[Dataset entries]
#####

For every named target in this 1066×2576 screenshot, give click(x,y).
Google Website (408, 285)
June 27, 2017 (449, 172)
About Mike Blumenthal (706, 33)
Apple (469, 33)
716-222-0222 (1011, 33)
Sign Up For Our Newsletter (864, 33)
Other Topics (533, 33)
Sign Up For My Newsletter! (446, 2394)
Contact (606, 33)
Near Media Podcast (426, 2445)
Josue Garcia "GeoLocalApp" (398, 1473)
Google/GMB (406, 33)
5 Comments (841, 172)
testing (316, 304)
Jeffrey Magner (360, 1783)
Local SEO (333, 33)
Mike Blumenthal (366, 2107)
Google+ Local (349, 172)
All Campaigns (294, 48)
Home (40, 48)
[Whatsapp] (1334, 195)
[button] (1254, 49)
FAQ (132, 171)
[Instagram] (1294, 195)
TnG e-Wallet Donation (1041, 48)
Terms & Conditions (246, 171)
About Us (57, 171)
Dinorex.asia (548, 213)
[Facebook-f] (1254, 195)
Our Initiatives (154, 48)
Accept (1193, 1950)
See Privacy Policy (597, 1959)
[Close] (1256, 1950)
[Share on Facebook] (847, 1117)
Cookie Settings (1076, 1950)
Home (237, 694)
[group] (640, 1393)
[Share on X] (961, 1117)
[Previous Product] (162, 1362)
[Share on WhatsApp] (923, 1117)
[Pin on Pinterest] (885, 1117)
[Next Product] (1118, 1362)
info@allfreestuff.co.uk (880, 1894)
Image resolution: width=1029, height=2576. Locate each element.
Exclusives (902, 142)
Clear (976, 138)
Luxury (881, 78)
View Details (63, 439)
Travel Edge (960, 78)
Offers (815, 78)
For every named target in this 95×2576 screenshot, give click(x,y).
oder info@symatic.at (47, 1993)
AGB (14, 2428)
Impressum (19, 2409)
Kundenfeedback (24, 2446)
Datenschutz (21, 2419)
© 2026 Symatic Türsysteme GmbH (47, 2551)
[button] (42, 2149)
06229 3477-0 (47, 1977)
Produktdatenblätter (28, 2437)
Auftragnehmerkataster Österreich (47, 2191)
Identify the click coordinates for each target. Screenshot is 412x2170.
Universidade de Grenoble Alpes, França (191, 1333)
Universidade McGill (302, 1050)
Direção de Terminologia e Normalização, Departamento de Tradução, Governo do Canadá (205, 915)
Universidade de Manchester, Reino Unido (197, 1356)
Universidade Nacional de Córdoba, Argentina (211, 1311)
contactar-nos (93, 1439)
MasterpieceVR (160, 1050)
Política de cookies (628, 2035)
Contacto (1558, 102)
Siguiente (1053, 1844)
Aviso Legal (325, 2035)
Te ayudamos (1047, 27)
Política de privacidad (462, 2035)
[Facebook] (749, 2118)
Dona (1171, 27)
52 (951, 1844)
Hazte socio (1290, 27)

#####

* WORK INSTRUCTION
Please retype the top of the data exactly, down to and including the line that holds "Impressum (19, 2409)", and nothing further.

* RESPONSE AREA
For every named target in this 1066×2576 screenshot, give click(x,y).
Google Website (408, 285)
June 27, 2017 (449, 172)
About Mike Blumenthal (706, 33)
Apple (469, 33)
716-222-0222 (1011, 33)
Sign Up For Our Newsletter (864, 33)
Other Topics (533, 33)
Sign Up For My Newsletter! (446, 2394)
Contact (606, 33)
Near Media Podcast (426, 2445)
Josue Garcia "GeoLocalApp" (398, 1473)
Google/GMB (406, 33)
5 Comments (841, 172)
testing (316, 304)
Jeffrey Magner (360, 1783)
Local SEO (333, 33)
Mike Blumenthal (366, 2107)
Google+ Local (349, 172)
All Campaigns (294, 48)
Home (40, 48)
[Whatsapp] (1334, 195)
[button] (1254, 49)
FAQ (132, 171)
[Instagram] (1294, 195)
TnG e-Wallet Donation (1041, 48)
Terms & Conditions (246, 171)
About Us (57, 171)
Dinorex.asia (548, 213)
[Facebook-f] (1254, 195)
Our Initiatives (154, 48)
Accept (1193, 1950)
See Privacy Policy (597, 1959)
[Close] (1256, 1950)
[Share on Facebook] (847, 1117)
Cookie Settings (1076, 1950)
Home (237, 694)
[group] (640, 1393)
[Share on X] (961, 1117)
[Previous Product] (162, 1362)
[Share on WhatsApp] (923, 1117)
[Pin on Pinterest] (885, 1117)
[Next Product] (1118, 1362)
info@allfreestuff.co.uk (880, 1894)
Image resolution: width=1029, height=2576. Locate each element.
Exclusives (902, 142)
Clear (976, 138)
Luxury (881, 78)
View Details (63, 439)
Travel Edge (960, 78)
Offers (815, 78)
For every named target in this 95×2576 screenshot, give click(x,y).
oder info@symatic.at (47, 1993)
AGB (14, 2428)
Impressum (19, 2409)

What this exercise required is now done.